■ Instruction: Resume the mailing-list thread below on PostgreSQL partition scan order, picking up right after its final sentence.

■ Provided passage:
┄┄┄┄┄┄┄┄┄┄
On 9/8/25 12:05 PM, Andrei Lepikhov wrote:

On 8/9/2025 11:47, Ashutosh Bapat wrote:

On Mon, Sep 8, 2025 at 4:01 AM Vivek Gadge <vvkgadge56@gmail.com> wrote:

Looking forward to your guidance.

Thank you

Can you please describe how the query performance is affected because
of the order in which partitions are scanned?

I guess they mentioned that the Postgres optimiser doesn't care about
the order of Append's subplans. It is a little sad in some cases. The
most critical case is when we have a limitation on the number of tuples
returned. In this case, the optimiser could consider the following
strategies:
1. Prefer scanning local partitions to foreign ones.
2. Pick first partitions with less startup costs and 'high probability'
to obtain all necessary tuples from a minimum set of partitions.

Postgres arranges clauses inside a long expression according to
evaluation cost (see order_qual_clauses). So, why not do similar stuff
for subplans?

Also, I wonder if it would make sense to shuffle partitions a little and
let backends scan partitions one-by-one in different orders just to
reduce any sort of contention in case the queries don't fit the
partitioning expression.

It reminds me of these threads :

Make the optimiser aware of partitions ordering :
/messages/by-id/2401607.SfZhPQhbS4@ronan_laptop

Allow ordered partition scans in more cases :
/messages/by-id/CAApHDvojKdBR3MR59JXmaCYbyHB6Q_5qPRU+dy93En8wm+XiDA@mail.gmail.com

Ordered Partitioned Table Scans :
/messages/by-id/CAKJS1f-hAqhPLRk_RaSFTgYxd=Tz5hA7kQ2h4-DhJufQk8TGuw@mail.gmail.com

Regards

--
Adrien NAYRAT

Vivek Gadge

vvkgadge56@gmail.com

6 months ago

In reply to: Ashutosh Bapat (#2)

Re: Query Performance Degradation Due to Partition Scan Order – PostgreSQL v17.6

For example, when a query runs on a partitioned table, PostgreSQL scans
partitions in the order they were created or attached to the parent table.
In our case (monthly partitions from January through September), this means
that queries looking for recent data (e.g., September) may experience
additional overhead. PostgreSQL evaluates the older partitions first,
checking their constraints and in some cases probing their indexes, before
reaching the later partitions that actually contain the needed data.

As a result, while the query results are correct, the execution time
increases due to unnecessary work on irrelevant partitions. This
performance impact is more noticeable when the target partition is at the
end of the scan order and pruning cannot fully eliminate the earlier
partitions.
┄┄┄┄┄┄┄┄┄┄
■ Information supplied:
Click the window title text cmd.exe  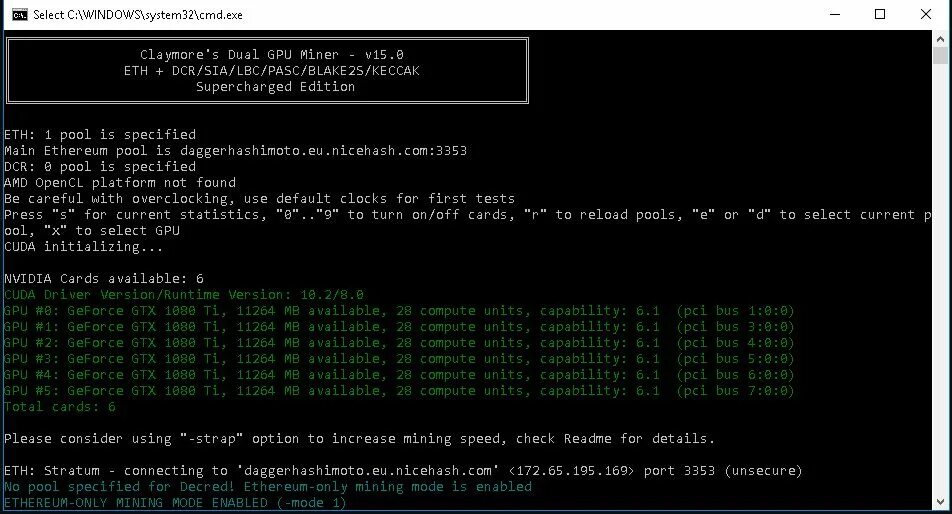[x=138, y=15]
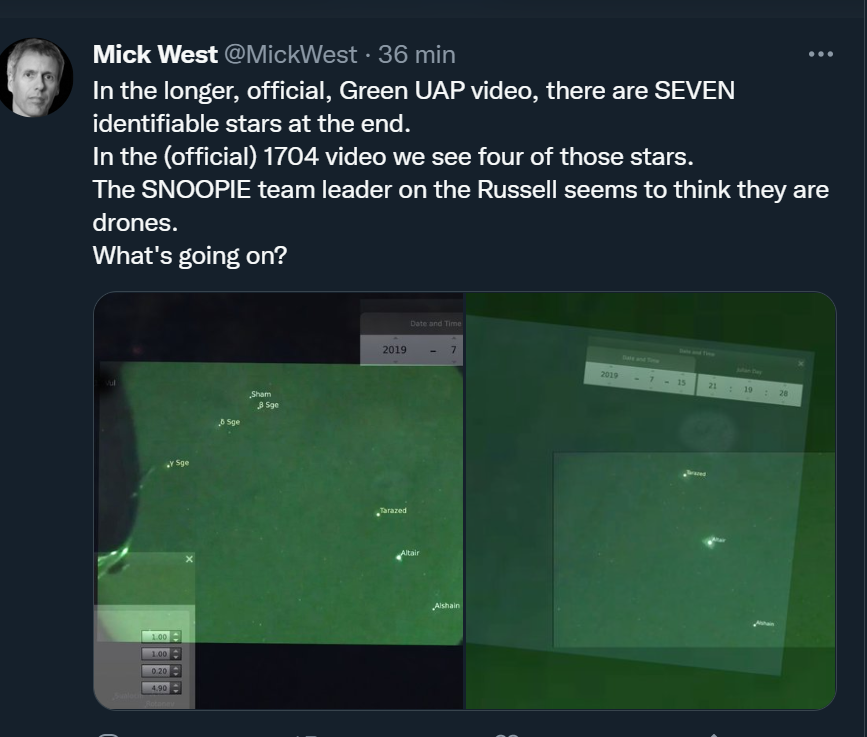Click the 36 min timestamp

click(x=417, y=54)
┄┄┄┄┄┄┄┄┄┄
■ Task output:
Thanks.

On Mon, 8 Sept, 2025, 3:17 pm Ashutosh Bapat, <ashutosh.bapat.oss@gmail.com>
wrote:

Show quoted text

On Mon, Sep 8, 2025 at 4:01 AM Vivek Gadge <vvkgadge56@gmail.com> wrote:

Hi Team,

We are currently experiencing performance issues related to partition

scanning on a heavily used table in our PostgreSQL v17.6 database.

The table is partitioned monthly (e.g., transactions_jan25,

transactions_feb25, …, transactions_sept25). We’ve observed that PostgreSQL
scans these partitions in the order they were attached (January through
September).

This behavior is leading to inefficient query performance when accessing

recent data (e.g., August or September), as older partitions are being
scanned first — adding unnecessary overhead. Since PostgreSQL does not
provide a built-in setting to prioritize scanning partitions in descending
order, we’re exploring ways to address this.

Could you please advise on:

How to optimize partition scanning so that recent partitions are scanned

first, and

Any recommended best practices or workarounds to improve performance in

such scenarios.

Looking forward to your guidance.

Thank you

Can you please describe how the query performance is affected because
of the order in which partitions are scanned?

--
Best Wishes,
Ashutosh Bapat

lepihov@gmail.com

6 months ago

In reply to: Vivek Gadge (#5)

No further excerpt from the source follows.